Charles Blanc Rolin, LUNDI 06 JUIN 2016

Même s’il existe aujourd’hui de nombreuses solutions d’authentification forte ou double authentification (que nous ne détaillerons pas dans cet article), carte à puce, périphérique USB, OTP [1]… ainsi que des solutions de SSO [2] pour nous simplifier la vie, le mot de passe, reste malgré tout incontournable.

Le mot de passe, véritable sésame pour accéder à un système, à des données, scellé de notre identité numérique, est aujourd’hui un véritable fléau pour l’utilisateur, mais parfois aussi pour le développeur. 

Nous en avons de plus en plus, autant dans le cadre professionnel que personnel. Accès à nos terminaux (ordinateur, smartphone, tablette), accès à notre messagerie, notre compte bancaire, applicatifs métiers, sites de vente en ligne…

Comme me l’a rappelé récemment un médecin, « la mémoire humaine, c’est comme un disque dur, c’est limité, alors moi, pour me faciliter la vie, je mets le même partout, et puis dans la sécurité informatique, on sait tous qu’il n’y a rien de fiable à 100 %… ».

Partant de ce principe, comme on sait tous qu’une serrure peut se « crocheter », on peut également laisser la porte ouverte en partant de chez soi le matin. 

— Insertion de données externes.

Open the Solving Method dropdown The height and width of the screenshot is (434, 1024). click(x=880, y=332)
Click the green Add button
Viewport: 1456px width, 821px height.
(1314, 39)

Plus sérieusement, nous avons tous des efforts à faire sur la construction de nos mots de passe, que nous soyons utilisateurs, administrateurs ou éditeurs de solutions.

  1. Contexte utilisateur

 Premier conseil, appliquer la règle du 1 pour 1 : 1 mot de passe = 1 application (ou site Internet). En cas de fuite de données (ou leaks comme vous pourrez l’entendre dans le milieu de la sécurité), cela évite de se faire dérober l’ensemble de ses accès.

Je vais reprendre un exemple qui pique de M. Philippe Loudenot [3] : lors de l’énorme fuite de données du site de rencontres « extraconjugales » Ashley Madison qui a eu lieu l’année dernière, des personnes au ministère ont vu leur adresse de messagerie professionnelle et leur mot de passe diffusés sur le Web. Il s’avère que pour plusieurs d’entre elles, le mot de passe utilisé pour se connecter au SI [4] du ministère était le même ! 

Si vous êtes comme moi et que vous avez plus de 200 mots de passe, vous me direz qu’il est impossible de tous les retenir, et c’est là qu’un gestionnaire de mot de passe comme KeePass [5] devient vraiment indispensable.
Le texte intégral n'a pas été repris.